I could only guess that “Forever In Time” has something to do with your country’s history, such a sorrowful tune, as if a sung epitaph. What was the event in question? How do you feel about it personally?

Yes, it's Belgian history. Ten Belgian blue berets (paratroopers from UNAMIR) were murdered, butchered, and slaughtered in Rwanda on April 7th 1994, while on a peace keeping mission.

“Their Achilles tendons were cut so they couldn't run. The Belgian soldiers were then castrated, and died choking on their own genitalia,” said one of the murderers…

They were sent on this mission with little ammunition and no backup, they were not allowed to bring heavy weapons – there was no danger to them and it would only be a couple of hours. That's what the Belgian government said, as well as the UN. When they were surrounded, they were not allowed to fight back. A few of them survived the first atrocities and could retake their weapons and make a last stand until they were all killed. Some of the main officers drove by the place where it happened, and they did NOTHING. They never apologized for this drama…

On April 15th 1994, the last of the Belgian troops pulled out, soon to be followed by the other UN-contingents. When the paratroopers descend from the plane on the Belgian military airfield, some of them took out their knife, ritually cut their blue UN-caps to pieces, and vowed never to fight under the UN-flag again.

I personally feel very bad about this. How can a country (or at least its officers) betray their own men like this? They were there for peacekeeping, and they weren't even allowed to defend themselves? They were paratroopers - normally they would never turn in their weapons unless they were ordered by higher a ranking officer to do so… It's appalling.
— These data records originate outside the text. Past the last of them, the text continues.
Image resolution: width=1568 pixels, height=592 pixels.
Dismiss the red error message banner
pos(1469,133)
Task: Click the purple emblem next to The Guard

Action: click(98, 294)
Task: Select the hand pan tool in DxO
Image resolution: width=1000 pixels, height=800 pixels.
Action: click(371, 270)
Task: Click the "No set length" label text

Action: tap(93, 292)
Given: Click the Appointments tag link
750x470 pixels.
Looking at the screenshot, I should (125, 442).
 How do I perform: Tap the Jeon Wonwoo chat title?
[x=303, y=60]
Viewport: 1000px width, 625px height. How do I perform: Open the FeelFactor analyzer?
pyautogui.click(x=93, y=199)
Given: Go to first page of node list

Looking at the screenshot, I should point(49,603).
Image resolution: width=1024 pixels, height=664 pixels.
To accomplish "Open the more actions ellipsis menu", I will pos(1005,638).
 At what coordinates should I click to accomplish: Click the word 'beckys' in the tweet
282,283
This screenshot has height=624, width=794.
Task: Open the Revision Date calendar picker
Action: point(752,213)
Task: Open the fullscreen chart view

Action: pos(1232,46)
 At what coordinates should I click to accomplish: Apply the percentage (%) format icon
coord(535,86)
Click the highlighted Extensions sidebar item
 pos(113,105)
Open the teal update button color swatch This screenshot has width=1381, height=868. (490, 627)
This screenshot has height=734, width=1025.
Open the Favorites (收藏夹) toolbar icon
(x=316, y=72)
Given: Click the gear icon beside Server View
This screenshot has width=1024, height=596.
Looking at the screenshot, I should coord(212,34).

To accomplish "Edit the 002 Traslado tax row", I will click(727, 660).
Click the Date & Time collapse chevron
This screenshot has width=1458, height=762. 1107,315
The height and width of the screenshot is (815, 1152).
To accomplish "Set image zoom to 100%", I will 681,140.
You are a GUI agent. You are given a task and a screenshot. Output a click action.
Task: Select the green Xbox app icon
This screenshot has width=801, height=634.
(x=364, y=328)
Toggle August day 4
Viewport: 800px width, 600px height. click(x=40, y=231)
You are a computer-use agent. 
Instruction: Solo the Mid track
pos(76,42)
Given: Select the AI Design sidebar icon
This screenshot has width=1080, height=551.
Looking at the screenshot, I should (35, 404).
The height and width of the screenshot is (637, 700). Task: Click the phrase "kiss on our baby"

With the emergence of “Rage Of War”, how do you relate the happenings on the record with the current Covid struggle that the world faces? Is there a fine line between an actual battlefield and the ongoing war against a virus in your opinion?

There's one big difference. We know how the virus behaves and what we can do to fight it, we will never know that from human beings. One day they're on your side, the next day they put a knife in your back…

Were there considerations by the band to take its show online, at least for the moment?

We have a planned a live release show in Germany in January. But right, now we're not even allowed to rehearse here in Belgium. I don't have a clue what will happen in the future. Online? I don't know if that's even possible. Hawk's from France, we're in Belgium. And as said before; we're not even allowed to rehearse…

Erwin, I wish to thank you for your time and input, I enjoyed the record very much, and I believe it to be your best to date. Cheers.

Thanks a lot for your interest in Fireforce – hail to you!